The UAE has been a major actor in the five-year-old war in Yemen and its decision to draw down its military presence could be a catalyst for a significant de-escalation of the conflict. It has no interest whatsoever in prolonging the war in Yemen, and the force drawdown is a positive step toward achieving that goal.

Regardless of the Houthis’ negative reaction, the UAE forces will continue their phased withdrawal. This includes, among other things, a major troop reduction to around 4,000 soldiers, as well as the removal of heavy weapons like tanks, artillery, and anti-missile systems. More than half of the UAE’s forces have already left the country from the southern port of Aden, Hodeida, and Yemen’s western coast. 

There has been a great deal of speculation about the motives behind the UAE’s decision to draw down its forces. However, the main rationale has less to do with the recent escalation of tensions in the Gulf and more to do with encouraging developments on the ground in Yemen itself, notably the sharp drop in military activities throughout the country. There had been near 80% drop in the first half of 2019 alone. 

The second reason concerns the relative stalemate in the fight for the city and port of Hodeida. Since the signing of the Stockholm agreement at the end of 2018, there has been a stalemate around this crucial city — a no peace, no war situation.

The final consideration leading the UAE to draw down its forces in Yemen is its confidence in the Yemeni local forces to continue confronting the Houthis on their own. The UAE has already trained a total of 90,000 Yemeni forces who are capable of filling the vacuum and supporting the legitimate Yemeni government. They can do the job and are well trained, well equipped, and battle tested. 

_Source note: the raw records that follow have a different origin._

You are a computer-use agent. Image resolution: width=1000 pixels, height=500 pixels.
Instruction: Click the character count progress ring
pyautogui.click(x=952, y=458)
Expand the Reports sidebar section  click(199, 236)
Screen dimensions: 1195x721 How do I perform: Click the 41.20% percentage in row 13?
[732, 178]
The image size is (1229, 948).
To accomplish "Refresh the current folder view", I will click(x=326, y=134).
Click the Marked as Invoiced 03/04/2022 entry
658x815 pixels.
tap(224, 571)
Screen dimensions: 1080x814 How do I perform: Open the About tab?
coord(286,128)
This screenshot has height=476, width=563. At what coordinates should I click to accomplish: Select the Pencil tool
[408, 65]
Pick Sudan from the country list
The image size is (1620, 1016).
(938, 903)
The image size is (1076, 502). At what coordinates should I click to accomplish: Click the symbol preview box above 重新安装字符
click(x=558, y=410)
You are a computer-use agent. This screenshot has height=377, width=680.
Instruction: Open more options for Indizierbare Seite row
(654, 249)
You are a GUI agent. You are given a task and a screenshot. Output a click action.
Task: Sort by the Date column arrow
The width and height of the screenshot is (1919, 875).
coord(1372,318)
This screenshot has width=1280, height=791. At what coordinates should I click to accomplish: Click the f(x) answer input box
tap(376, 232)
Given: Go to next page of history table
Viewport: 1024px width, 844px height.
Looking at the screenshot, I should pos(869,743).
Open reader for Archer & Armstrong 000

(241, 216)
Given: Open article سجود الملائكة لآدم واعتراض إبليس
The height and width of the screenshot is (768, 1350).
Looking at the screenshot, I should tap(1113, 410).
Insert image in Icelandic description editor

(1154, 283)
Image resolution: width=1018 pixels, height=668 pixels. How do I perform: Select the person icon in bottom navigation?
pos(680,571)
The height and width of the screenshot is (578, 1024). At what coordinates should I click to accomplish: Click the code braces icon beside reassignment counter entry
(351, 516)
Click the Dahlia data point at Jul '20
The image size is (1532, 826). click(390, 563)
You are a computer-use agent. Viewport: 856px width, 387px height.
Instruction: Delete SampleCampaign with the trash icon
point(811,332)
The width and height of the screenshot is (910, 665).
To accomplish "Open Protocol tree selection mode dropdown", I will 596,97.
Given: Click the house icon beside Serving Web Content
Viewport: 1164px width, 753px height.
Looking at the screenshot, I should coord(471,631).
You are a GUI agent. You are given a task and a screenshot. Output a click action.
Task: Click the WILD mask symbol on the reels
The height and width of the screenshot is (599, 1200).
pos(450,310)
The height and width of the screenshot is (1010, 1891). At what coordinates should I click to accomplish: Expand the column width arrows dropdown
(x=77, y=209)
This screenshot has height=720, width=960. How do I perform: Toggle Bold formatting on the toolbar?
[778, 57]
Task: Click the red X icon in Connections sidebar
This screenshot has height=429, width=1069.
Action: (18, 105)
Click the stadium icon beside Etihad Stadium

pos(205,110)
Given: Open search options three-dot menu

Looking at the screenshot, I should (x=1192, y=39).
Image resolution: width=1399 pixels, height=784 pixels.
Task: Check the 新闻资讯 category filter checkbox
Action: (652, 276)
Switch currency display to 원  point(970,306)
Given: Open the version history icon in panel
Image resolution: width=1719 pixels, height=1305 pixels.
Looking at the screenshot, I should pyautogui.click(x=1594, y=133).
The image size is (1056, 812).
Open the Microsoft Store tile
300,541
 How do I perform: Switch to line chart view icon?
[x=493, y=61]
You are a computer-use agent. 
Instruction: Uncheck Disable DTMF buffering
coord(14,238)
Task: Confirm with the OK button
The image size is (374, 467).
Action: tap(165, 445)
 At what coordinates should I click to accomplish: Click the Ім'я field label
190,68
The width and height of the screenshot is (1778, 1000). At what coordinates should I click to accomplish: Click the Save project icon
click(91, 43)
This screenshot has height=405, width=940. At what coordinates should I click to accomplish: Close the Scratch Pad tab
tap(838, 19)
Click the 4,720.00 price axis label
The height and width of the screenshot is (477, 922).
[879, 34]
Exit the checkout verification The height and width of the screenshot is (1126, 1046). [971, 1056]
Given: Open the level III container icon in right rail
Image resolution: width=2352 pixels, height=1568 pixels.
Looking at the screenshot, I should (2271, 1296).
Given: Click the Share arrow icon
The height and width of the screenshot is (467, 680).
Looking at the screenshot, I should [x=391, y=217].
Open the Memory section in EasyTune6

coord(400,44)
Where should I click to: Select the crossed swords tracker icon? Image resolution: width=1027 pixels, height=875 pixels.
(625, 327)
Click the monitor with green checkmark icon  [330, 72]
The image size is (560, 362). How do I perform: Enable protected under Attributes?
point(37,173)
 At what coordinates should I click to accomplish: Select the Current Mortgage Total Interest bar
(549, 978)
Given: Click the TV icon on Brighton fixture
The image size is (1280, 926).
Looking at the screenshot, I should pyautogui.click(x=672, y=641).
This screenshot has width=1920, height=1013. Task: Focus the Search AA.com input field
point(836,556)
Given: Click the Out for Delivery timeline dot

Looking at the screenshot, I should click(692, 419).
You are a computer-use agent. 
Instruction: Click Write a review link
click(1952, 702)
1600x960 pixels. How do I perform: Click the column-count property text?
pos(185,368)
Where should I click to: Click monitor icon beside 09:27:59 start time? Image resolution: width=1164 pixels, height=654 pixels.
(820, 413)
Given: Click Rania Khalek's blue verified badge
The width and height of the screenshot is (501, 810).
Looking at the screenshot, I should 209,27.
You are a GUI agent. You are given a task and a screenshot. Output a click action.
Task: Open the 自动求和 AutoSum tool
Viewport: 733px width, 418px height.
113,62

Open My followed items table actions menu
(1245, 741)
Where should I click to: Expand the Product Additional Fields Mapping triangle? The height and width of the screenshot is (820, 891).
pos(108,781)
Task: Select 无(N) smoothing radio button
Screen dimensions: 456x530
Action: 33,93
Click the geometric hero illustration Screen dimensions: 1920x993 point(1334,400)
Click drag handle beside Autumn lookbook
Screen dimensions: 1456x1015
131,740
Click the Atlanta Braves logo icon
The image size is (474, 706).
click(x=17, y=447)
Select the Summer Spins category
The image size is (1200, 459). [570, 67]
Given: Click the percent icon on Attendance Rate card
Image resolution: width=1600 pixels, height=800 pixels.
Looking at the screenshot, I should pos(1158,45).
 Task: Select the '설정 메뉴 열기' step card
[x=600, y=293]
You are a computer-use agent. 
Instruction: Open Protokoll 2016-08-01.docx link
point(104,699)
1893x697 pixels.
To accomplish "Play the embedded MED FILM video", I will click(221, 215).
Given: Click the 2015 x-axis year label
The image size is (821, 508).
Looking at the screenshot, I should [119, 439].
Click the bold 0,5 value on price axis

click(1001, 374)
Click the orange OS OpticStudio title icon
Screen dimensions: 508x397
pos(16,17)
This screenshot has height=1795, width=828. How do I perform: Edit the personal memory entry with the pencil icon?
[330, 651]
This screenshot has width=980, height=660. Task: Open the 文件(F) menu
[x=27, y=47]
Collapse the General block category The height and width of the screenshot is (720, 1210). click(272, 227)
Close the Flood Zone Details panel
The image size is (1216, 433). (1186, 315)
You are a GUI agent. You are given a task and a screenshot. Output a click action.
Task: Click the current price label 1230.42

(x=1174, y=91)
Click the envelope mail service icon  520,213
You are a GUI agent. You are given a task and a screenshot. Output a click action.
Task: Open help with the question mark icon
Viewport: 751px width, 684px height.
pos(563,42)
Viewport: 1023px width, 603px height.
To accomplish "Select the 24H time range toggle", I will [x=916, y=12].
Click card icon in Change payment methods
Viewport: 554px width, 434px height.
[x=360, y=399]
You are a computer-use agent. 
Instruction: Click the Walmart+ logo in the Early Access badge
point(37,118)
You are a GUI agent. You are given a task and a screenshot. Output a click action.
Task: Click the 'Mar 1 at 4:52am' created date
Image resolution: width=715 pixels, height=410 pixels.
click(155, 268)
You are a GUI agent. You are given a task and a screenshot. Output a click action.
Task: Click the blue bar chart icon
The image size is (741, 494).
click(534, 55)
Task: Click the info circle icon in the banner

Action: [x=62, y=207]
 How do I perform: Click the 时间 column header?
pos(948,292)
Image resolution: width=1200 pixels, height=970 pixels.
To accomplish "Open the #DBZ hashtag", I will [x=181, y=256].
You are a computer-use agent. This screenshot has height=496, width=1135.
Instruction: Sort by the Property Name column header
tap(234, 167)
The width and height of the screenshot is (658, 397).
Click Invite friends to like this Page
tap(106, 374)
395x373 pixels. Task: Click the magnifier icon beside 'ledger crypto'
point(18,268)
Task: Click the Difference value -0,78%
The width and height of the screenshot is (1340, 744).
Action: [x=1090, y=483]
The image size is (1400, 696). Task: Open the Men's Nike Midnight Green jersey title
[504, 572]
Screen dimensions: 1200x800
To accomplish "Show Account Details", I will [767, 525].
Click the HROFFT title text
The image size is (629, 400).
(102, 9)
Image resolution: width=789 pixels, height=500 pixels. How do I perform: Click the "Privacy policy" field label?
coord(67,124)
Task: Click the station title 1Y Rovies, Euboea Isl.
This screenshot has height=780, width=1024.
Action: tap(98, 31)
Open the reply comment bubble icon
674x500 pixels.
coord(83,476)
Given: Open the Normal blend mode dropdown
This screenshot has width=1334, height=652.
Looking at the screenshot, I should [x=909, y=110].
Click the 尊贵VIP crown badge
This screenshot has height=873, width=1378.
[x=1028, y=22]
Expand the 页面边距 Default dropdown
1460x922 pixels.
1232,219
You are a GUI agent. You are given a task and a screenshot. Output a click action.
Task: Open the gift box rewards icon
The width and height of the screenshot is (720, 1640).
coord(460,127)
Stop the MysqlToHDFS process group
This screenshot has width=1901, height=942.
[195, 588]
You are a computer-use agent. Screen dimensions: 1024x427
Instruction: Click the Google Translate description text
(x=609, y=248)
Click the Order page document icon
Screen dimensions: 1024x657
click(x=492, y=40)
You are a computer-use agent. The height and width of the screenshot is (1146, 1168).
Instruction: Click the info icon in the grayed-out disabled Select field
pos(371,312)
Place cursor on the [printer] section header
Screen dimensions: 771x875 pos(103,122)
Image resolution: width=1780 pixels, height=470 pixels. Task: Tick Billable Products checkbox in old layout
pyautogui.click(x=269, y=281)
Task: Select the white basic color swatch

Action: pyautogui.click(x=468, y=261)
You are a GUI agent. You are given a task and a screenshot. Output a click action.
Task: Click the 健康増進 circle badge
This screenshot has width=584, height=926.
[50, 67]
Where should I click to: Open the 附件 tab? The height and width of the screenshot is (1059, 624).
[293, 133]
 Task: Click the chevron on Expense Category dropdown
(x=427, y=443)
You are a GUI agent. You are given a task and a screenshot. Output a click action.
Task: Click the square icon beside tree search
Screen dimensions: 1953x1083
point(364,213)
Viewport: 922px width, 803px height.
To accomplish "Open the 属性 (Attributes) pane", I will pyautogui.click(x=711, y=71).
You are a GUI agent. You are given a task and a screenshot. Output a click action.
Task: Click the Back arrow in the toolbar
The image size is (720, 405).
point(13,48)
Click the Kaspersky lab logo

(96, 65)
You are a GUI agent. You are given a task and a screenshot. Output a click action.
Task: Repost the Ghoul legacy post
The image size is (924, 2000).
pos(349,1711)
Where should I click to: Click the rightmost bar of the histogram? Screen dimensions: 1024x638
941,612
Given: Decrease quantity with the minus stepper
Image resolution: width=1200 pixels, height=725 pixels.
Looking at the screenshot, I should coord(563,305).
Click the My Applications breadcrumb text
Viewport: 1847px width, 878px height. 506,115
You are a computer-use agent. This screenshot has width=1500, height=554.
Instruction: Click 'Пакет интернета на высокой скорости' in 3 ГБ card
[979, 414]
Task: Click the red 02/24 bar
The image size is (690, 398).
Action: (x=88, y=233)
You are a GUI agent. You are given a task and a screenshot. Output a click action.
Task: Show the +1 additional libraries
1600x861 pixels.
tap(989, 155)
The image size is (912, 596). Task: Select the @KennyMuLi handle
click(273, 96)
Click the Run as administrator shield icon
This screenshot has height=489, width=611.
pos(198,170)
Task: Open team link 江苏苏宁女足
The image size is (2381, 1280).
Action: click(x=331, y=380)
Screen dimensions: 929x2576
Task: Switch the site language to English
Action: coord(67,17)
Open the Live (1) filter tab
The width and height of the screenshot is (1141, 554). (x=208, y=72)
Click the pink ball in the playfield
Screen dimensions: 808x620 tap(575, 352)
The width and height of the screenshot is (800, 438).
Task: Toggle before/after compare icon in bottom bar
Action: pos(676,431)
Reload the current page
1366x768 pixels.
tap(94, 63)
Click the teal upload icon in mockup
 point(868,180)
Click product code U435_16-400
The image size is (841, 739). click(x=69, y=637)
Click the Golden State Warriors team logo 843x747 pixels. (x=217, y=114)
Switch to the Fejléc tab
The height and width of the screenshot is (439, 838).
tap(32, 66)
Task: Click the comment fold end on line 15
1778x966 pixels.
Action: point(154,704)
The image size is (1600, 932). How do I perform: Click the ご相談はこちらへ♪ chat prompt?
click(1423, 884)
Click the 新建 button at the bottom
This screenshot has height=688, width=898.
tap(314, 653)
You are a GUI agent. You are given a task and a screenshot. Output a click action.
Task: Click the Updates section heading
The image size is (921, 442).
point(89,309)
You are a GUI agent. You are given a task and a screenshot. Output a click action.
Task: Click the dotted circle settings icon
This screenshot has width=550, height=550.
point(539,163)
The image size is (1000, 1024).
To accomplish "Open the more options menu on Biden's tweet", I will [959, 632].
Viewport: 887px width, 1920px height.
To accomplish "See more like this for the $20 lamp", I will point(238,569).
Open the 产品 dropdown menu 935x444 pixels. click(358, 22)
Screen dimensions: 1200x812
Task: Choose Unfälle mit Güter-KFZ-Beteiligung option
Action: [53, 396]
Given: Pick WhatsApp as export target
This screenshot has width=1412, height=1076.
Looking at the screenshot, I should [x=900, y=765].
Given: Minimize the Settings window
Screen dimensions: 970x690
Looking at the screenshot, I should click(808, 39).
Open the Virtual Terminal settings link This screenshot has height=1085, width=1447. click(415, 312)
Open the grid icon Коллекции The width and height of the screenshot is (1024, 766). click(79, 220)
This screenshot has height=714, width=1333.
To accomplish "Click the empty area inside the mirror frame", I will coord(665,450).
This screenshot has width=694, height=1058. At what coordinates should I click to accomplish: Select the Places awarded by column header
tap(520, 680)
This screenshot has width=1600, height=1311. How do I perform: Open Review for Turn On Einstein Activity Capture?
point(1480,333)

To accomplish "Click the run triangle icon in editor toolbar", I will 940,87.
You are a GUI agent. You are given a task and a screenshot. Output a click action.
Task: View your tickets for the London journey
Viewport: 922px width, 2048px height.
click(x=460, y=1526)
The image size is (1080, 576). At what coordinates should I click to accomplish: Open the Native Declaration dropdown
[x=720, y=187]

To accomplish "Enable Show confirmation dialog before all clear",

The UAE, in close consultation with Saudi Arabia and with its full understanding, has taken a strategic decision to scale back its presence in Yemen. This decision can be a game changer in the conflict. From now on no one should blame the UAE for prolonging the Yemen war. This is a timely gesture by the UAE that should be taken seriously and hopefully reciprocated if the intention is to end the war in Yemen and de-escalate tensions in the region. 

While we hope the UAE move is a beginning, we recognize that a lot more work is needed to bring the conflict to an end.

 

Abdulkhaleq Abdulla is a professor of political science in the UAE. The views expressed in this article are his own.